ACTION ITEM: Begin with the first line of the entries below and reproduce each line exactly, ending with the line that holds "You are a computer-use agent. The".

EXTRACTED DATA:
⁂
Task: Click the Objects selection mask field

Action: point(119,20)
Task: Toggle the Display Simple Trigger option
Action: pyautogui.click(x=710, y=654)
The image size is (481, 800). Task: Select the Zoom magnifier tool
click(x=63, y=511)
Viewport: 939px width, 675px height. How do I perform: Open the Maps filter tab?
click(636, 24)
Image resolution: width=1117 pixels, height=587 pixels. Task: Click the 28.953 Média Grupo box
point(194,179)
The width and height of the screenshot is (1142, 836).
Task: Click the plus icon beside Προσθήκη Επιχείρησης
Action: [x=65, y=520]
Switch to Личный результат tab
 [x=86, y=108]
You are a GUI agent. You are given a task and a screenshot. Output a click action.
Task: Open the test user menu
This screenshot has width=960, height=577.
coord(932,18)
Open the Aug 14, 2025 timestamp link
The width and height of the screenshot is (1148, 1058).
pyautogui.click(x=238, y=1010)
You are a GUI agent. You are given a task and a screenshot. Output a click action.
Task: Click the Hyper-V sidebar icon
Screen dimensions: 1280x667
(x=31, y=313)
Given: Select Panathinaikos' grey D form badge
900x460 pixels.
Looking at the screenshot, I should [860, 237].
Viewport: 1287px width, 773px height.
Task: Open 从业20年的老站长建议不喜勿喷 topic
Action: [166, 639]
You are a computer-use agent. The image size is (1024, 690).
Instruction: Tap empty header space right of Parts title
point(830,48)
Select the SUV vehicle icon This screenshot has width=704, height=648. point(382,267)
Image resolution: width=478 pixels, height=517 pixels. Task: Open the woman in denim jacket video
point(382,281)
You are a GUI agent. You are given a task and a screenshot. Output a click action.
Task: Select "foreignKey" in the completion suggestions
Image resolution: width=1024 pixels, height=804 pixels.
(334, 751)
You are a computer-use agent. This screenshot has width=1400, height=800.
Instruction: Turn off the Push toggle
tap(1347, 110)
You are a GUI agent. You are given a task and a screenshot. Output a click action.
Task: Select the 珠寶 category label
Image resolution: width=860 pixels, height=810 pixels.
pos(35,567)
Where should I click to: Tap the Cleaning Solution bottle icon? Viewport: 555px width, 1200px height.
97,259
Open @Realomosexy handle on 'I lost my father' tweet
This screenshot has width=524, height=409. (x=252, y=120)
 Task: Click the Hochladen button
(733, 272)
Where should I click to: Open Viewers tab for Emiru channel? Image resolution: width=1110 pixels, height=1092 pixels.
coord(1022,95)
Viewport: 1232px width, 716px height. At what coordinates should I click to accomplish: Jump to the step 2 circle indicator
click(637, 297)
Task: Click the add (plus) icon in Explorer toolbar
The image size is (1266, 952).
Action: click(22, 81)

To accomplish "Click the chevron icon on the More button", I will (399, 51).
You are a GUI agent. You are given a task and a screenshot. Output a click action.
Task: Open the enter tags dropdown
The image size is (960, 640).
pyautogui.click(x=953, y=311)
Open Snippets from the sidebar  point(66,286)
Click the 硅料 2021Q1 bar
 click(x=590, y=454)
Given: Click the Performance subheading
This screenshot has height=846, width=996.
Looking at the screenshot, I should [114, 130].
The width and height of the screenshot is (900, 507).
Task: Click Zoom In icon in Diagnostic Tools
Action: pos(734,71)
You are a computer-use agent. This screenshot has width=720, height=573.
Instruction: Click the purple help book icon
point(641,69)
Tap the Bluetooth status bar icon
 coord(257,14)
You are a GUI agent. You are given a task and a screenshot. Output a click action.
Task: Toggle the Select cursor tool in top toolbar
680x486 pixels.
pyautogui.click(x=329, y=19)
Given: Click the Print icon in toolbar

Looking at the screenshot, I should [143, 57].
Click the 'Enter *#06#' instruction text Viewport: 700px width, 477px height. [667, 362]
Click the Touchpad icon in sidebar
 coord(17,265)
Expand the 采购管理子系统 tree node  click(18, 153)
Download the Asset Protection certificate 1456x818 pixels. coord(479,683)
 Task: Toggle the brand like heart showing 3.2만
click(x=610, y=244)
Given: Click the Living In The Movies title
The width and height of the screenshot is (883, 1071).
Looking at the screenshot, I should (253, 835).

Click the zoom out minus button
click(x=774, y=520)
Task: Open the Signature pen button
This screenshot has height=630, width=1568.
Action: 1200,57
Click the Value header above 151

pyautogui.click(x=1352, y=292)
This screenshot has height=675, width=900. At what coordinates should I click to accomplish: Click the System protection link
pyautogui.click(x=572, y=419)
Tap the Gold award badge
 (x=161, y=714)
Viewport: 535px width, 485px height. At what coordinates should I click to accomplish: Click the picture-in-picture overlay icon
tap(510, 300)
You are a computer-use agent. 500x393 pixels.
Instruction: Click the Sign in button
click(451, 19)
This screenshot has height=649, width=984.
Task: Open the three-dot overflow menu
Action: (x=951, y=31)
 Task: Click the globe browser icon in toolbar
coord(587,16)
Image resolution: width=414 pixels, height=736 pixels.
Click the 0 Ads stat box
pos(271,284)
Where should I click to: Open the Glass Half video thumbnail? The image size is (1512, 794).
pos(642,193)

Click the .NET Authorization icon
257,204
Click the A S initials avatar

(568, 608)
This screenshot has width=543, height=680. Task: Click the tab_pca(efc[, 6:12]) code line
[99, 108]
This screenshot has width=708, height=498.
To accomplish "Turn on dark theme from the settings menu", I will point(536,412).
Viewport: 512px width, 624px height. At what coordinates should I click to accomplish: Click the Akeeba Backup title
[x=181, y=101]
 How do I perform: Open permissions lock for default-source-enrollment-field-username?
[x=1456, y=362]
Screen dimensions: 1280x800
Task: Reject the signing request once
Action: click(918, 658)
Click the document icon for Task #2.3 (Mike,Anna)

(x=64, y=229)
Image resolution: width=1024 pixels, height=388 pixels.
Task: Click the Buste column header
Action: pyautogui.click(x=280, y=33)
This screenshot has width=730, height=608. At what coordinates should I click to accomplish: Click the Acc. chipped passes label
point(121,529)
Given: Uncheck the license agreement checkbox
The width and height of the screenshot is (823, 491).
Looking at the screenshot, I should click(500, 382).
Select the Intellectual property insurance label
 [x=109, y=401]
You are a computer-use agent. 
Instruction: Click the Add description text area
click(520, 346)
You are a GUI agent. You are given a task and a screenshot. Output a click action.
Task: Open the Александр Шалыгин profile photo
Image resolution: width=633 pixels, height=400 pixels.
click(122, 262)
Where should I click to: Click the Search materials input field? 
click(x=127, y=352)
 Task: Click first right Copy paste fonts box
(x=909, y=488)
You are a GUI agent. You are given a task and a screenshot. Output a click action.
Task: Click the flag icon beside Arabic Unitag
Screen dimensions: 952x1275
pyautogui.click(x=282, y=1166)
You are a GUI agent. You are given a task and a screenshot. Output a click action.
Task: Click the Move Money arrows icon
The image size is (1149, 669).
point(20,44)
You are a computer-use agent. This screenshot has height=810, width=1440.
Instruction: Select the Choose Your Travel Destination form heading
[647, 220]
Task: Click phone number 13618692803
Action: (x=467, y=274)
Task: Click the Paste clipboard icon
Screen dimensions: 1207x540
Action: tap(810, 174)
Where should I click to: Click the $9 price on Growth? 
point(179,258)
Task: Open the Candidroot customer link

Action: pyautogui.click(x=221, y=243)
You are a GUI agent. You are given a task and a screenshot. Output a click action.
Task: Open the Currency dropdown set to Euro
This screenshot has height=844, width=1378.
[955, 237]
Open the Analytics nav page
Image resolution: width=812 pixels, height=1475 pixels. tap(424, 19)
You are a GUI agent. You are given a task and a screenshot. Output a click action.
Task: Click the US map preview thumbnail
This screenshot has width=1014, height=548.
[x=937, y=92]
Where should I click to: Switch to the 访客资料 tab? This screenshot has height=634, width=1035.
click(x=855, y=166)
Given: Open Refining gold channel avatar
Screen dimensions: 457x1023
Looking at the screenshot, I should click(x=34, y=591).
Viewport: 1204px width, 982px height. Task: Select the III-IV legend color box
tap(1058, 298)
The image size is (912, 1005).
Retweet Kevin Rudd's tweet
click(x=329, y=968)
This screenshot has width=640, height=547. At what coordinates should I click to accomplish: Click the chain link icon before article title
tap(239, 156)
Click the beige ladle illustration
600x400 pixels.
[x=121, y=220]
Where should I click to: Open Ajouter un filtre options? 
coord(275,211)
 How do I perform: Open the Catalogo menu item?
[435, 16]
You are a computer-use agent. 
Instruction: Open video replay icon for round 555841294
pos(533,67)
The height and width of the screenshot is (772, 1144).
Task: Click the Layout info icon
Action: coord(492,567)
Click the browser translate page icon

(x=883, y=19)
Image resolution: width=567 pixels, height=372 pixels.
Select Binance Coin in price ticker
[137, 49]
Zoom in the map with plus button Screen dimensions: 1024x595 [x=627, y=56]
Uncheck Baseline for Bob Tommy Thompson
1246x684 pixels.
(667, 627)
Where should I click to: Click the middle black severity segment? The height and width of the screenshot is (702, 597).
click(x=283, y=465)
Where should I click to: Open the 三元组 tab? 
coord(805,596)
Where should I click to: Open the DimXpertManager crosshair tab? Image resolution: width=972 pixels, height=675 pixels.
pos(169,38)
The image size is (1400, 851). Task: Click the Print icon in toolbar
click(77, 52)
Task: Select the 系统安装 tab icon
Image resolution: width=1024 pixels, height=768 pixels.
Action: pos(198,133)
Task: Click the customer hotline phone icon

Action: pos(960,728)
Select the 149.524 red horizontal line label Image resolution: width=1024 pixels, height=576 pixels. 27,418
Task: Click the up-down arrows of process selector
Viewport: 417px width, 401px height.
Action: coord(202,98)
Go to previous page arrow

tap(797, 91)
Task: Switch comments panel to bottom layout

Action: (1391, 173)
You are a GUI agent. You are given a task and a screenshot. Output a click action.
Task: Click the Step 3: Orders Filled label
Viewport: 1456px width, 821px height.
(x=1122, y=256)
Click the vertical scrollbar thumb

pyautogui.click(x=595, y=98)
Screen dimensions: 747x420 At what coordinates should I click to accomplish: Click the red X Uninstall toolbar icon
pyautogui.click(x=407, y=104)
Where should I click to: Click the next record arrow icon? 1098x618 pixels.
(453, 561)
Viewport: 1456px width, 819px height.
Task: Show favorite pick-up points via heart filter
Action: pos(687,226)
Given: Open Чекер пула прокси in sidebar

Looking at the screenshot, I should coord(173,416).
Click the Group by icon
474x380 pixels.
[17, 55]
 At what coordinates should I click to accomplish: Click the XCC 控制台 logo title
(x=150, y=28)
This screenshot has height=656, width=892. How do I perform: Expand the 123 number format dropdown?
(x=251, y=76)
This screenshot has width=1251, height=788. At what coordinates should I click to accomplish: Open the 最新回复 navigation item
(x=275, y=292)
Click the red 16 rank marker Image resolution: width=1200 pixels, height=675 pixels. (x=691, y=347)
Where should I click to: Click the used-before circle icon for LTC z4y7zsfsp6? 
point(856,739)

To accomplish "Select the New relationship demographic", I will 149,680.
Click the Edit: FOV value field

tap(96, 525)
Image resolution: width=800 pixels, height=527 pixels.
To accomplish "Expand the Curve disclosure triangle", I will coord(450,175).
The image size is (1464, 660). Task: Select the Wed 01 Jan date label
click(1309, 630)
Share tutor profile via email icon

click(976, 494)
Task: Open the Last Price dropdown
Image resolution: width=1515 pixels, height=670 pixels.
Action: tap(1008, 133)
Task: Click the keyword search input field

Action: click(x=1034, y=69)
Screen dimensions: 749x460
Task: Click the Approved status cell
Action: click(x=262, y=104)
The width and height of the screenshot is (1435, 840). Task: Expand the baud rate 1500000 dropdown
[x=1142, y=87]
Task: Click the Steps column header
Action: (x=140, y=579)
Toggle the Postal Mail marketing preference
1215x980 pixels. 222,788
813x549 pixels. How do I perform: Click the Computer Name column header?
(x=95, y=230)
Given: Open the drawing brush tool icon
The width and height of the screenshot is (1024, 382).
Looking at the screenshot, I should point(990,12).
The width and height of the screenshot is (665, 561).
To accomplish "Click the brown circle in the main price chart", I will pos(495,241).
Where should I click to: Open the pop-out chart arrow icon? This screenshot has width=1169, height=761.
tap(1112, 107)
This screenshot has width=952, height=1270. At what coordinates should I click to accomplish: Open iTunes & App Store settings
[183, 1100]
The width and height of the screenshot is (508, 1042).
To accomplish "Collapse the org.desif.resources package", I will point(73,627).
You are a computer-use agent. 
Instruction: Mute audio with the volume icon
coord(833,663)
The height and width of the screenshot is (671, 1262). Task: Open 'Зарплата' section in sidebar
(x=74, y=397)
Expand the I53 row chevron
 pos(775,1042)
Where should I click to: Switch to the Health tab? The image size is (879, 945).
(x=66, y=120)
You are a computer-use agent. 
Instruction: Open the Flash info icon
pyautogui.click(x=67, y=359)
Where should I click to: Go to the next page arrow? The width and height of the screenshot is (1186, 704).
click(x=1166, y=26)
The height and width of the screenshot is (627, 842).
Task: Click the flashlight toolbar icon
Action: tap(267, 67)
⁂
ANSWER TO THIS TASK:
Task: Click the Objects selection mask field

Action: point(119,20)
Task: Toggle the Display Simple Trigger option
Action: pyautogui.click(x=710, y=654)
The image size is (481, 800). Task: Select the Zoom magnifier tool
click(x=63, y=511)
Viewport: 939px width, 675px height. How do I perform: Open the Maps filter tab?
click(636, 24)
Image resolution: width=1117 pixels, height=587 pixels. Task: Click the 28.953 Média Grupo box
point(194,179)
The width and height of the screenshot is (1142, 836).
Task: Click the plus icon beside Προσθήκη Επιχείρησης
Action: [x=65, y=520]
Switch to Личный результат tab
 [x=86, y=108]
You are a GUI agent. You are given a task and a screenshot. Output a click action.
Task: Open the test user menu
This screenshot has width=960, height=577.
coord(932,18)
Open the Aug 14, 2025 timestamp link
The width and height of the screenshot is (1148, 1058).
pyautogui.click(x=238, y=1010)
You are a GUI agent. You are given a task and a screenshot. Output a click action.
Task: Click the Hyper-V sidebar icon
Screen dimensions: 1280x667
(x=31, y=313)
Given: Select Panathinaikos' grey D form badge
900x460 pixels.
Looking at the screenshot, I should [860, 237].
Viewport: 1287px width, 773px height.
Task: Open 从业20年的老站长建议不喜勿喷 topic
Action: [166, 639]
You are a computer-use agent. The image size is (1024, 690).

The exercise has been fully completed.